2017 enterprise trends include cloud, bandwidth and security
Industry leaders weigh-in on trends in enterprise IT.
As the internet of things continues to grow, producing massive amounts of potentially cost-saving data, enterprise decision makers are faced with numerous roadmaps – and many pitfalls – as they undertake the buzzy process of digital transformation.
In many ways big data and the ability to analyze it in a way that produces actionable, real-time insight, is the oil that keeps the big business machine running. But consider the amount of data a large enterprise like a telecom carrier, internet service provider, bank or product manufacturer produces: How do you keep up?
First, you’ll need a cloud-based infrastructure that taps into massive computing power to collect, store and manage data. Commscope’s Ed Solis, director of building market development and enterprise strategy, wrote in a recent blog that cloud migration would continue to pick up in 2017.
“A recent IDC survey indicates that currently 41% of a company’s IT budget is allocated to cloud versus outsourcing or in-house. The survey indicates that in 24 months, that will increase to 47%,” Solis wrote. “We believe there also will be a build out of private clouds for those industries that have regulatory requirements or their legacy networks do not allow them to go to a full public cloud at this time.”
The move to cloud – whether public, private or hybrid – comes with numerous benefits and new challenges, including security, according to Jason Liu, a Cisco product marketing manager in the Enterprise Product Solutions and Marketing team.
“As organizations look to the cloud to enable their business with benefits like flexibility, simplicity and scale, cloud security adoption will follow closely behind,” Lui wrote in a Cisco blog post. “This year , expect to see increasing interest in protecting data and applications in the cloud. Cloud-delivered and cloud-administered security solutions are gaining in popularity also. These solutions offer ease and speed of deployment and consistent, simple administration to provide an initial layer of defense.”
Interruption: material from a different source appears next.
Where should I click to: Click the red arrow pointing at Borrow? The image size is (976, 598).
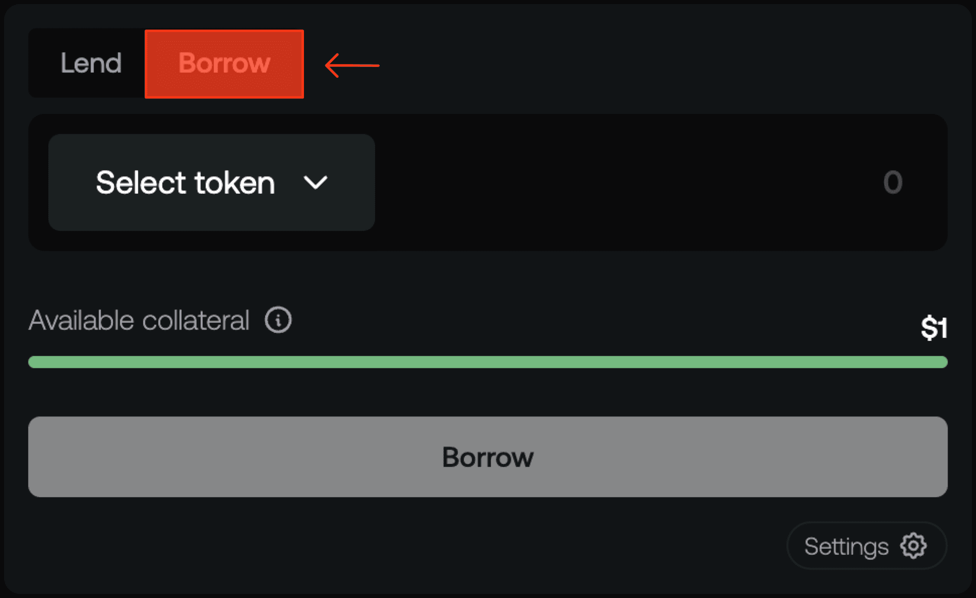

As businesses undertake the process of standing up new infrastructure intended to perform very specific, granular automated data management processes, there could be a shift away from out-the-rack solutions to more bespoke product and service offerings.
Greg McStravick, president of data and database management at SAP, told CIO: “Big data is not a new trend, but the rate at which it’s being harnessed – and where it’s being warehoused – is going to have a ripple effect in the market. Organizations will work to accommodate big-scale engineering projects, earmarking investment dollars into areas like the internet of things, which is driving scores of machine-to-machine data. Because of this, the era of the grand infrastructure solution may very well be behind us, and the focus on unique solutions tailored by the enterprise will come sharply into focus.”
Underpinning this exciting new era of digital transformation is connectivity, which Solis pointed out is becoming increasingly complex. Solis gave the example of modern enterprise buildings, which now require much more than traditional voice and data services.
“What was traditionally just hardwired for data and voice is now being retrofitted or designed new with wireless in mind,” Solis wrote. “Building owners and operators are looking at the co-existence of wireless and wireline for the coming year but will consider the new radio spectrum, both licensed and unlicensed, that is coming available as well as new technologies that enable the universal ceiling. As this convergence happens, we see a greater focus in 2017 on consolidation and partnerships (creating an ecosystem) to address these needs.”
This comment is in step with something Chris Wixom, Corning’s senior director and VP of sales and business development, told RCR Wireless News in a recent interview. Giving the example of a traditional distributed antenna system deployment, Wixom said, “If we’re still building DAS, we’re missing the point. Why is that? With Wi-Fi, with cellular, with other technologies, customers are increasingly concerned about connectivity. You’ve got a lot of efforts with the carriers to drive [heterogeneous networks] and drive convergence, but it’s really more of a converged build that’s going on.”